Musicians play an important role in West African culture, so it's no wonder that that region of the world has produced some of the so-called world music superstars. Since the Middle Ages, hereditary troubadours called griots are much more than entertainers, also playing the role of historian/storyteller, educator and political commentator. Rarely does someone born outside the musician's caste assume this role. Blind singer/guitarist Mansour Seck was a griot born and raised, but his friend and (subsequently) more famous counterpart Baaba Maal was born into the fisherman's caste. Maal's family wanted on him to transcend his humble beginnings and helped him enrol in Law School, but he'd never graduate. His love for music won out and he eventually struck a partnership with his friend Mansour that in 1984 took them as far as Paris where they entered a recording studio to make a record -actually a cassette- album that would become a hit with the African diaspora. 

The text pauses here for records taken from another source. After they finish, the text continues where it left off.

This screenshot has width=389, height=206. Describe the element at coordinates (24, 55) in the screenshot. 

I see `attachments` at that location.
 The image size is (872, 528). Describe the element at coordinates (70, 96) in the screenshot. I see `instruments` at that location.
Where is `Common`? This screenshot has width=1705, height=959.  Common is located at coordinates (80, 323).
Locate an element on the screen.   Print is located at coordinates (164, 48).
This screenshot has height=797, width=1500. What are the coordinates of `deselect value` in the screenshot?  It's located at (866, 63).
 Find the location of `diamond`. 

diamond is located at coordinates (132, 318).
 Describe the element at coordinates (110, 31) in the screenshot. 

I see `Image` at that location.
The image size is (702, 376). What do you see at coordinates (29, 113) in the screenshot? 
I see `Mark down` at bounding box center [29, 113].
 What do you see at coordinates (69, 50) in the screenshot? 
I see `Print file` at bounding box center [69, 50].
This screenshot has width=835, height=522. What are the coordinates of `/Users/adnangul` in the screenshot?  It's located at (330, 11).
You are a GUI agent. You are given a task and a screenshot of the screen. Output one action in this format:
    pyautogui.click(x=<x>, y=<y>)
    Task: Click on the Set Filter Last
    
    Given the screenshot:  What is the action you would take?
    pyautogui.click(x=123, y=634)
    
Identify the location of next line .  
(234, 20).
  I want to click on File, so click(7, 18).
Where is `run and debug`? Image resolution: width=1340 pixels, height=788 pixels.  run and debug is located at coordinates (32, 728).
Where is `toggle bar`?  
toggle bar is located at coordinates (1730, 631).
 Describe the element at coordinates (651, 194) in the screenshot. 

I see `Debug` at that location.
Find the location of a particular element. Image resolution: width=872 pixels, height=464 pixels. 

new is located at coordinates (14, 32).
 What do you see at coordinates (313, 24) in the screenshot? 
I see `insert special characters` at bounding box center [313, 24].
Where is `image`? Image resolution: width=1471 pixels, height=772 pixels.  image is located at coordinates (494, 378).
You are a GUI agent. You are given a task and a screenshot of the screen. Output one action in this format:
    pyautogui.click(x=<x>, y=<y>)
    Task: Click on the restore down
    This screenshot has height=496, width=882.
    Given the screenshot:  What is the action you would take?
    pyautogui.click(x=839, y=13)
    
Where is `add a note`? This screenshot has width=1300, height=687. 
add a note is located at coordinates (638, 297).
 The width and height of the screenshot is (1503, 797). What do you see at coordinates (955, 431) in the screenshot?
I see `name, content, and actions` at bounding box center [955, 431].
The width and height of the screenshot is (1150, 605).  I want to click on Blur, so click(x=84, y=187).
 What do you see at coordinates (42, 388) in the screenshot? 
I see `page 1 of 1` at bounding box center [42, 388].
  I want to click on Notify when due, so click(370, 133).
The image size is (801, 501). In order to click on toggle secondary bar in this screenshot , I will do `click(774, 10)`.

5 years later it was released internationally on CD and vinyl under the title "Djam Leelii", gaining wide critical recognition. Maal would go on to become a world/pop crossover star, experiment with reggae, pop, soul and electronic sounds and collaborate with Western musicians. But "Djam Leelii" is strictly traditional music, two voices and acoustic guitars with discrete backing by percussion, electric guitar, kora and balafon. It's an album of gentle, hypnotic music, fluid guitars and mourning vocals. Among my favourite songs are the slow and melancholic "Djam Leelii" and "Lam Tooro". Very emotional and wistful playing and singing - I'm told the latter deals with the sorrow of forced migration, being forced by the harsh weather and political conditions to leave everything and everyone you know behind and travel to strange and unwelcoming destinations. The lyrics are all written in the Pulaar language, and there are no English translations on the web, but it seems that exile and immigration is the central theme to the album, ergo the English title appended to later reissues "Djam Leelii: The Adventurers". Somehow we Europeans think that these people very naturally and gladly exchange their homeland, friends and family for the "luxurious" living in the ghettos of the grey and cloudy cities of the North. Even more absurdly, we think that closing our borders to them will render us safer and more affluent. But anyway, don't let me give you the impression it's a depressing record. Next to the spiritual and sorrowful tunes there are enough uplifting, rumba-like, pieces which provide some of the album highlights ("Maacina Tooro", "Salminanam", "Kettodee"). If you like African sounds, acoustic guitars or just atmospheric music, this is an album you're sure to enjoy...
***** for Lam Tooro, SalminanamMaacina TooroDjam Leelii
**** for Loodo, SehilamKettodee
*** for Muudo HormoBibbe Leydy

1 comment:

  1. Funny. I find Maacina Tooro to be heartbreaking. I've probably wept to this song 150 times.